#### Record extracts

**********

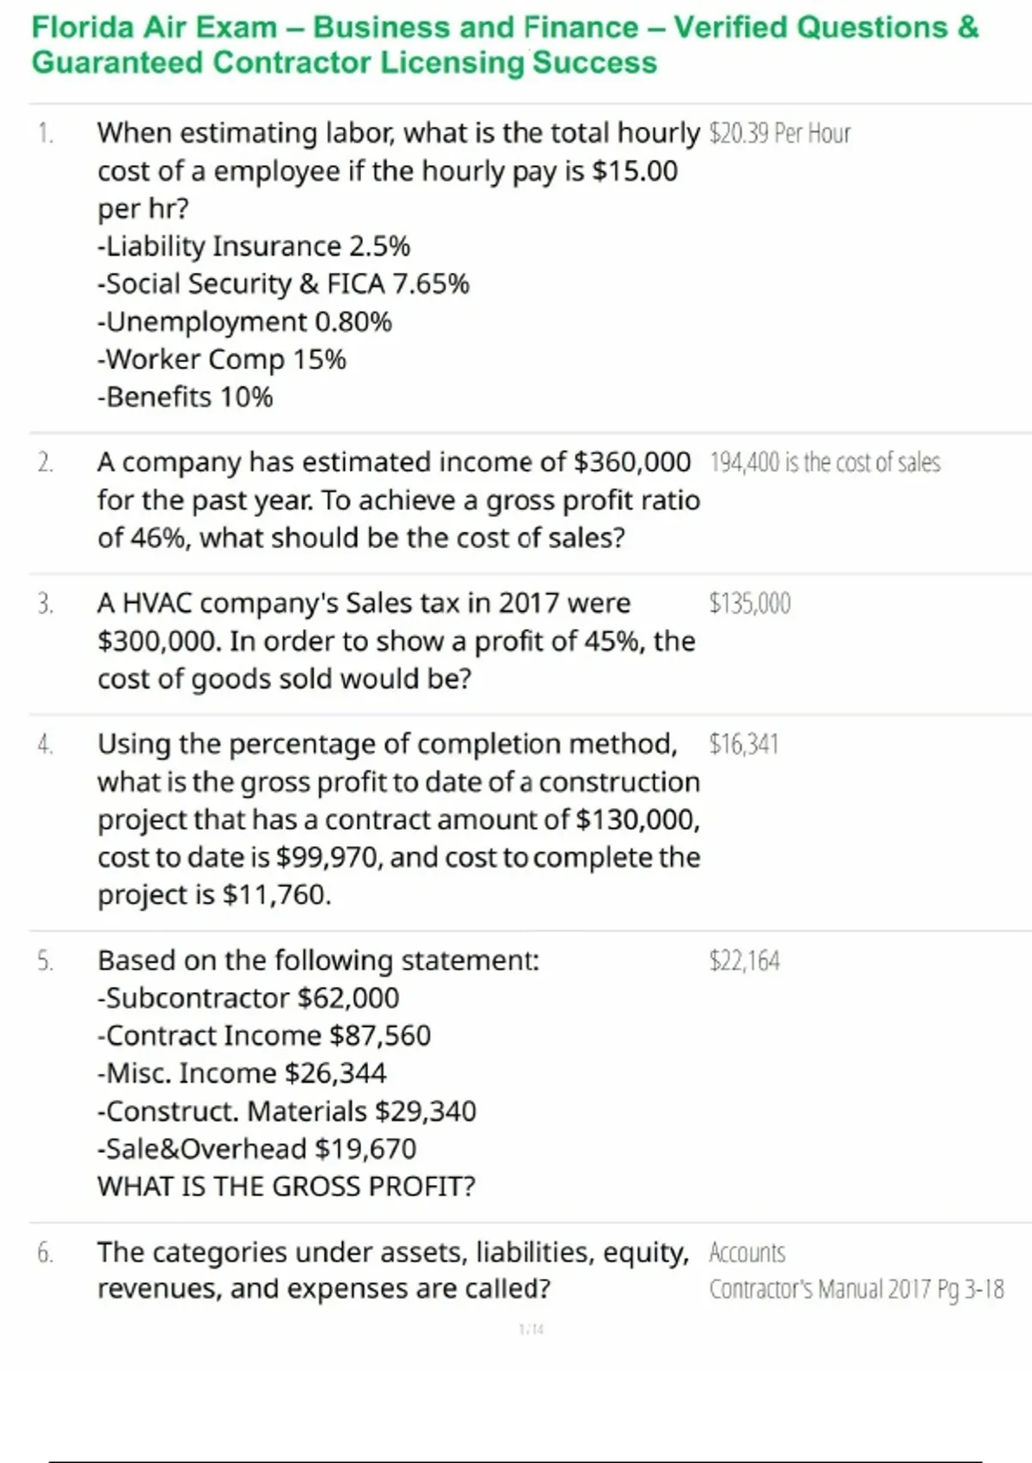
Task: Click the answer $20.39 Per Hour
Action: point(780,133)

**********

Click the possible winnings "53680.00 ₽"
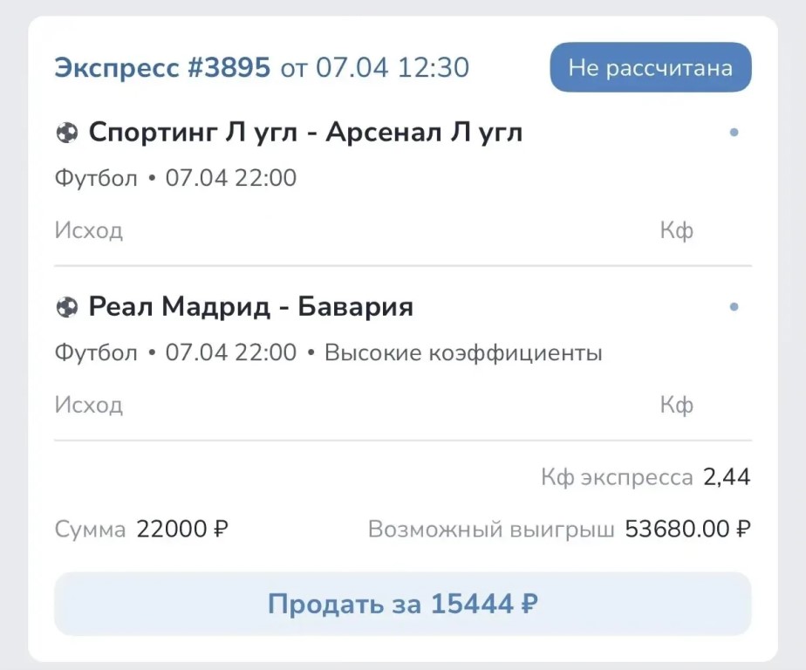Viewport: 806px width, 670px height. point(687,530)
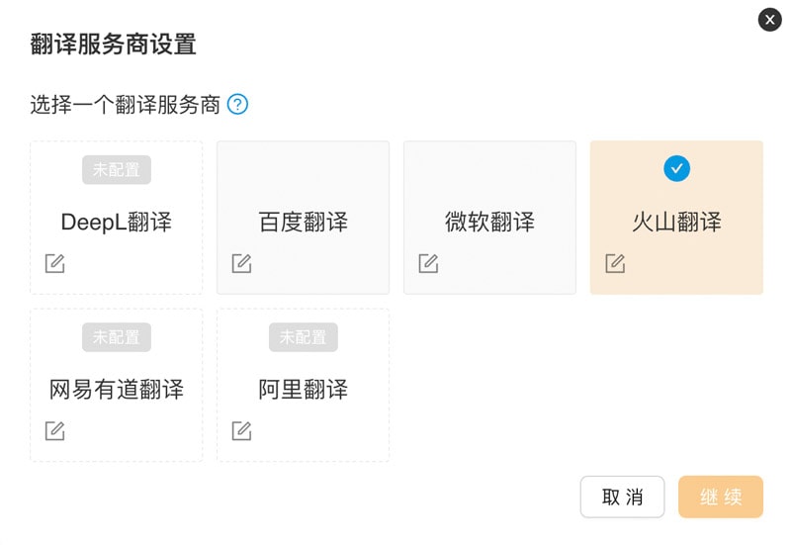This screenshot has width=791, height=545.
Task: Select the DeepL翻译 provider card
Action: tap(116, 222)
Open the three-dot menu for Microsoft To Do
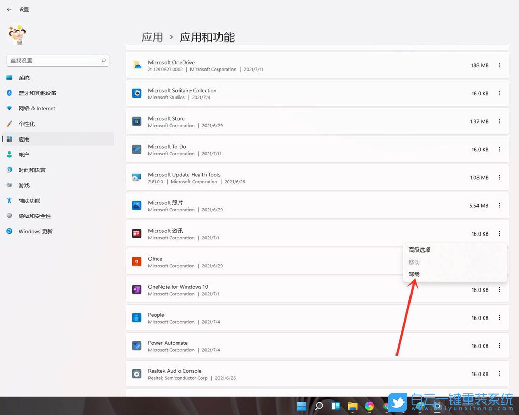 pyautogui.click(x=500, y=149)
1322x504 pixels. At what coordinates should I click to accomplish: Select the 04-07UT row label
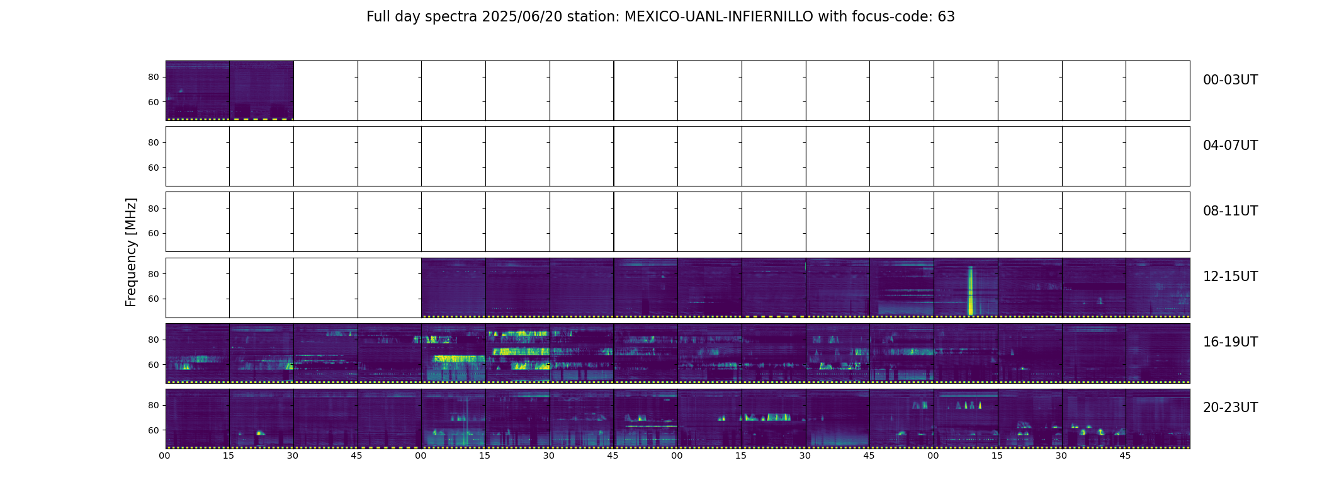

**********

#### What the exercise asks
Put the entries from the line with "Click the possible" to the line with "1322x504 pixels. At" into a JSON list of strings, one string per line, skipping blank lines. Leave the pictures out of the answer.

#### Answer to the problem
[
  "Click the possible winnings \"53680.00 ₽\"",
  "Viewport: 806px width, 670px height. point(687,530)",
  "This screenshot has width=791, height=545.",
  "Task: Select the DeepL翻译 provider card",
  "Action: tap(116, 222)",
  "Open the three-dot menu for Microsoft To Do",
  " pyautogui.click(x=500, y=149)",
  "1322x504 pixels. At what coordinates should I click to accomplish: Select the 04-07UT row label"
]